Cost is based on treatment and need, and the center offers a deal through Groupon, said Hailey Cap, office manager of Rejuvenice. Cap, who said she had known Ake-Salvacion for three years, said that she and other workers at the spa would often use the cryochambers, but never alone.
"We always had someone with us," Cap said.
Ake-Salvacion had moved from Hawaii to Las Vegas in recent years with her boyfriend. When her boyfriend returned to Hawaii, Ake-Salvacion stayed in Nevada, eager to excel at her new job as a manager at the spa, said Ake, her uncle. "She loved that work," he said.
On Monday, Oct. 19, Ake-Salvacion was working a closing shift. About 7:30 p.m. she sent a text message to her boyfriend, telling him that her body was aching and that she was going to hop in one of the tanks for a bit. "That was the last she texted him," Ake said. The coroner’s office told Ake that his niece died just minutes after getting into the chamber.
Ake-Salvacion used to work out at a gym across the street from Rejuvenice, Cap said. "She was working out a lot," Cap said. "She would post her workouts on Instagram."
Cryotherapy is billed as being excellent for muscle pain. "She must have been really sore," Cap said. "I don’t know why she would go in there alone.

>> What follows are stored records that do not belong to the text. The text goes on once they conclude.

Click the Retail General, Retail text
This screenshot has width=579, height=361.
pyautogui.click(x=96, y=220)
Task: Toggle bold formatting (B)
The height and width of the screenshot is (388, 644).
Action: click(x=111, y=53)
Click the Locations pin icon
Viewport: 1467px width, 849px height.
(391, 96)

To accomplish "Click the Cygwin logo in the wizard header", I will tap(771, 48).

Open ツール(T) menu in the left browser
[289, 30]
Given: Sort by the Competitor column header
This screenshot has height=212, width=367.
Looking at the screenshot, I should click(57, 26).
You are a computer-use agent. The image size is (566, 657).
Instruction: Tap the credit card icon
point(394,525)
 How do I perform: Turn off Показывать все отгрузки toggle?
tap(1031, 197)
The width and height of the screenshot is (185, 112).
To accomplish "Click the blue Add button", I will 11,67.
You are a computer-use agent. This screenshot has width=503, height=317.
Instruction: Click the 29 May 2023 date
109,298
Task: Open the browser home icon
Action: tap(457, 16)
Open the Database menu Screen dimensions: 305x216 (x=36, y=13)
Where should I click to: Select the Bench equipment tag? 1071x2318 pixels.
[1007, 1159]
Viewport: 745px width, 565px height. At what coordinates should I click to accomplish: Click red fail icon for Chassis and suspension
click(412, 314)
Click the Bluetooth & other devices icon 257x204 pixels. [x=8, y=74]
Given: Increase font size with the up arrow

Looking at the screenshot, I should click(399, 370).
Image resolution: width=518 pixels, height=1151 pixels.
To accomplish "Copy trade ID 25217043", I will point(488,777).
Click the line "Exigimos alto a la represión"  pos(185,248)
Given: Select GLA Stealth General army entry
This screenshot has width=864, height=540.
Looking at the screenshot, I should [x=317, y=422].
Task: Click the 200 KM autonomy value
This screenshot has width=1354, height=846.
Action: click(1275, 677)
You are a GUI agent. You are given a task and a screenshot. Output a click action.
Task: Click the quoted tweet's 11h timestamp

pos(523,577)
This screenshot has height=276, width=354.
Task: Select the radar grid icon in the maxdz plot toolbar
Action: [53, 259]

We don’t do that." One reason people do not try it solo, Cap said, is that the nitrous gas used to chill the air can be debilitating.
The Las Vegas Metropolitan Police Department, which responded to the incident, would not release an incident report, but in an interview a spokesman, Jesse Roybal, said that it did not appear a crime had been committed and that the case remained open. "It doesn’t appear to be suspicious in nature," he said.
The Nevada Occupational Safety and Health Administration was called to the scene, but OSHA officials decided not to open their own investigation. "Due to the fact that the employee was using the chamber for personal use, outside of business hours, OSHA does not have jurisdiction," said a spokeswoman, Teri Williams.
Rejuvenice’s cryotherapy centers allow clients to spend a few minutes inside chambers full of air at below freezing temperatures. Last Tuesday morning, Iverson, the friend and colleague, arrived for her shift and found Ake-Salvacion dead.
"Cryotherapy is safe treatment, it’s definitely safe, but it’s not be used alone," Iverson said. "It was misused."